Soll ich jetzt die russischen Meister vor der Revolution aufzählen?

Noch nicht erwähnt wurden Bernstein, Nimzowitsch*, Rubinstein*, Janowski*, Dus-Chotimirski, Alapin, Bogoljubow um nur einige zu nennen. Nicht alle waren Russen und starteten nach dem ersten Weltkrieg für Polen und andere Nationen*.

Die sowjetischen Schachschulen kamen nicht aus dem Nichts.

Solwac

Niemand streitet ab, dass es starke russische Spieler gab, auch einige wenige wichtige Turniere. Aber gerade die genannten polnischen oder baltischen Meister als Vertreter einer russischen Schachschule nennen zu wollen, ist absurd.

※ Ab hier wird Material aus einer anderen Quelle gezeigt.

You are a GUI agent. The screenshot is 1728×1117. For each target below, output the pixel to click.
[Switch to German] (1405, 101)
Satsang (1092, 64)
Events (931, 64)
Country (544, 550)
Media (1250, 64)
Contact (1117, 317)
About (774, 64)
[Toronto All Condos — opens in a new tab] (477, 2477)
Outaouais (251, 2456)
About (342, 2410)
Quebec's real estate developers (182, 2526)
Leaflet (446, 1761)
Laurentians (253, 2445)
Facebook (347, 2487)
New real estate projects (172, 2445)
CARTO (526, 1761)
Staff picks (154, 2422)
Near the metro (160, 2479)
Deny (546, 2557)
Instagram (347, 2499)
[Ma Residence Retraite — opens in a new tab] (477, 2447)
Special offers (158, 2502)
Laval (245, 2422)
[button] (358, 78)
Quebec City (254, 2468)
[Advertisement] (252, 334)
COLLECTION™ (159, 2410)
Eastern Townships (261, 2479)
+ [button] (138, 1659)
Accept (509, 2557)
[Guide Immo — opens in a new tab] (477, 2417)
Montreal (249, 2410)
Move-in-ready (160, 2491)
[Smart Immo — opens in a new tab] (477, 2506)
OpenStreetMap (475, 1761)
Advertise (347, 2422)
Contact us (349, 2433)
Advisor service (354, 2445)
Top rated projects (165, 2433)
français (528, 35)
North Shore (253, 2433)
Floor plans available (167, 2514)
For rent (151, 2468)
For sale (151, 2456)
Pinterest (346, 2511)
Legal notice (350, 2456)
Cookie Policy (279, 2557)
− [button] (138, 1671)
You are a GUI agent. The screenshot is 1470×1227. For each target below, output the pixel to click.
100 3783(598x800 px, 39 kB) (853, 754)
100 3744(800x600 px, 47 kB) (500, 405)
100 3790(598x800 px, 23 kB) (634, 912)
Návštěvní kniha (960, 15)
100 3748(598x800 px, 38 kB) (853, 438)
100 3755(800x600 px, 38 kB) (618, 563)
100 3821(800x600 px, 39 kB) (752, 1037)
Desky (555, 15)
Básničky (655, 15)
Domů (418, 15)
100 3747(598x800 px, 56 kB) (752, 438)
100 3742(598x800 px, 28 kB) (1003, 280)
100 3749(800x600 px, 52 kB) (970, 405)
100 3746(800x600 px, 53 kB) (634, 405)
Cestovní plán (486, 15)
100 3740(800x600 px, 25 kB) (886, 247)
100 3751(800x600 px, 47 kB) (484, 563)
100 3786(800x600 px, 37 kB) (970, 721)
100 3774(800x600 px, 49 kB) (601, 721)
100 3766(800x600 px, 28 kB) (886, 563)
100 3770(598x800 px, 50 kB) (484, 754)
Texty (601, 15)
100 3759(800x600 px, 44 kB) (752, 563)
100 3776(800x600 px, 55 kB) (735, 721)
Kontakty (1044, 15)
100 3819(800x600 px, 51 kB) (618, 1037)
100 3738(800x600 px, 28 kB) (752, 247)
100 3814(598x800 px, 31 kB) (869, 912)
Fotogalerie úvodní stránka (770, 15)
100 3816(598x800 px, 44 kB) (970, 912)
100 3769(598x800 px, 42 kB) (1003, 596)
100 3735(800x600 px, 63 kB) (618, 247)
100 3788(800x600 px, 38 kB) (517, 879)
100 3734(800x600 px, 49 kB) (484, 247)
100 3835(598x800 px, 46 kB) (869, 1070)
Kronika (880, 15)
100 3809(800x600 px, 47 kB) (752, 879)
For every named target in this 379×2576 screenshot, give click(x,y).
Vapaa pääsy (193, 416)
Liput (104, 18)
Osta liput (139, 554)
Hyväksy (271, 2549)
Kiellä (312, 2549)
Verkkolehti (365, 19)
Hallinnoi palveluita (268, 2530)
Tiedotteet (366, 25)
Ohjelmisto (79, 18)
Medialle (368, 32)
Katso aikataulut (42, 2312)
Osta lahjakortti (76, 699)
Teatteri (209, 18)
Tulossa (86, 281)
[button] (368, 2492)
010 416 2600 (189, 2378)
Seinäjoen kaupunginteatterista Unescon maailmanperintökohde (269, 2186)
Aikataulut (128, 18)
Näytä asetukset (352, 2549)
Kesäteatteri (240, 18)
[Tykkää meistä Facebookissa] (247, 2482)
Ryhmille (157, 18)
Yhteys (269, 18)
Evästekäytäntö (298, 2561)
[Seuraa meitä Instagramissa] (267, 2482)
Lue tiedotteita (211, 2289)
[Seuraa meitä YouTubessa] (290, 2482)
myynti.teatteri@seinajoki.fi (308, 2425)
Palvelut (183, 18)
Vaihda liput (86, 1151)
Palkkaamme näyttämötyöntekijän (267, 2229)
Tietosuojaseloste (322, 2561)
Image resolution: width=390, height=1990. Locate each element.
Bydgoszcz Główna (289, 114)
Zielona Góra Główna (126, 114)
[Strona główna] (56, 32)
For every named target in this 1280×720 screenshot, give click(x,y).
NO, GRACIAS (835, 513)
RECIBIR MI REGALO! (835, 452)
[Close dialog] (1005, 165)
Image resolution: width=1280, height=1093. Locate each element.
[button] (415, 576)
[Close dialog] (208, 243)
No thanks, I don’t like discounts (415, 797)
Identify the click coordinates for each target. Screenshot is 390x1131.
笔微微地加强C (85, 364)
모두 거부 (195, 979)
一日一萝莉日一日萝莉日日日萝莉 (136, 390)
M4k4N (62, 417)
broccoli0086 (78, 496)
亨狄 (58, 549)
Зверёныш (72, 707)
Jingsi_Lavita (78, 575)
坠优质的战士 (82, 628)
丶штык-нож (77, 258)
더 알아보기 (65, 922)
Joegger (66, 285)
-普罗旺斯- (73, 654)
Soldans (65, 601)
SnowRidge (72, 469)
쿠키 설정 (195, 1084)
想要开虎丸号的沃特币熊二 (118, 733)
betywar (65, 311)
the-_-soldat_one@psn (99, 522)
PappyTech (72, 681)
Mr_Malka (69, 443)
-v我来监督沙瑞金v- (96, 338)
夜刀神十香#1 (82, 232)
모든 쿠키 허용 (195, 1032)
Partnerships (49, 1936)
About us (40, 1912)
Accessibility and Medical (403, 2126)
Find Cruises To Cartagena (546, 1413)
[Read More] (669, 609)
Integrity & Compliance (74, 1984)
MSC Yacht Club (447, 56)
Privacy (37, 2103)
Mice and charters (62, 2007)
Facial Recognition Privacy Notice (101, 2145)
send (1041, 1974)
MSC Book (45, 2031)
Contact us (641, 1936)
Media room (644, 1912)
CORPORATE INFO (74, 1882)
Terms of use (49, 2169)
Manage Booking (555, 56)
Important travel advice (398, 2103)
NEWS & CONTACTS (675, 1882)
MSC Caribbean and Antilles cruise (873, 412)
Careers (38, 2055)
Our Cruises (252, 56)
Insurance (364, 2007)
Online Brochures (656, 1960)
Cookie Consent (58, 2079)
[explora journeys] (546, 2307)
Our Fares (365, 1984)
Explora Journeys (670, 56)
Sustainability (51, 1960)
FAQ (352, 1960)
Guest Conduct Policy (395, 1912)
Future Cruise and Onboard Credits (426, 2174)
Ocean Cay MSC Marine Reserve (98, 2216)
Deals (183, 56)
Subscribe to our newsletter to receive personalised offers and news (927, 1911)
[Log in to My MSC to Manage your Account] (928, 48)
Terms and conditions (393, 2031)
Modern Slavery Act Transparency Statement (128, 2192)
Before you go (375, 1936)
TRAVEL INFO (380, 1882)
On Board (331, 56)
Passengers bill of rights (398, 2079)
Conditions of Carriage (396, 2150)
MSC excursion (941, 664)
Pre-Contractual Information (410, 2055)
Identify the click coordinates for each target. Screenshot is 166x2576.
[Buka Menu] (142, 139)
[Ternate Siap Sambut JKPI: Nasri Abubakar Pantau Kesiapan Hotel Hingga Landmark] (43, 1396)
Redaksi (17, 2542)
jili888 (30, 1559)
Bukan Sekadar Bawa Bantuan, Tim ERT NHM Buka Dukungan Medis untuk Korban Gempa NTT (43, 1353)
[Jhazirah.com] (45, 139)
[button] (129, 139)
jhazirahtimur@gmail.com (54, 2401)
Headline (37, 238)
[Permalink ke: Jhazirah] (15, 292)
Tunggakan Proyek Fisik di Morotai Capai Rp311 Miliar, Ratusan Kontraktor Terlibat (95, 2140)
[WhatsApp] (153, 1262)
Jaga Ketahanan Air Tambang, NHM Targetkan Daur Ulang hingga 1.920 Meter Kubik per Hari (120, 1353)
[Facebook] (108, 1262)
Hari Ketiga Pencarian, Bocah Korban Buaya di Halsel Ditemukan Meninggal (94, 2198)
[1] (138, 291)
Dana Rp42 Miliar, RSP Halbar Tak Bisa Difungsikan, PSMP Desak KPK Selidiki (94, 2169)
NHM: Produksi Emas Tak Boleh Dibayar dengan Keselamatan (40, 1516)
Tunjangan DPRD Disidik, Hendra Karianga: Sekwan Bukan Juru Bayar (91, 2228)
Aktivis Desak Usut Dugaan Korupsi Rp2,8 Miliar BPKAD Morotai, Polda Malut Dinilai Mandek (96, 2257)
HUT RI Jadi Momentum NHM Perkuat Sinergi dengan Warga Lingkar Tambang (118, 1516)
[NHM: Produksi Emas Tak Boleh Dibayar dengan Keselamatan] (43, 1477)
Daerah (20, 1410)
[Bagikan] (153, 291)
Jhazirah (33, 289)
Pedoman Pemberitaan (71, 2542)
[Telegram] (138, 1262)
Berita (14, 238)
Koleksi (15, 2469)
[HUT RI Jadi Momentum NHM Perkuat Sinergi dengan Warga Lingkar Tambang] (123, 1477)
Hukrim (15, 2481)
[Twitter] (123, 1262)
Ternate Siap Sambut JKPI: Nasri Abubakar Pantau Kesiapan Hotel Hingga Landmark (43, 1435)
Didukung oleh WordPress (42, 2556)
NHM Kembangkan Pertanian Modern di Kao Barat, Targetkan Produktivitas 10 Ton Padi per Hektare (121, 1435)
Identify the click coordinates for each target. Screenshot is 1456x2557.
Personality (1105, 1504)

Von den von dir genannten ist natürlich der Deutschlette Niemzowitsch (später ohne "e") der herausragende Autor und Theoretiker, nur hatte er mit Russland wenig bis gar nichts am Hut. Von den anderen genannten ist überhaupt nichts überliefert, was in Richtung einer Schachschule gehen könnte.
 
Nach wie vor interessiert mich der Zusammenhang Schach/Politik/Propaganda.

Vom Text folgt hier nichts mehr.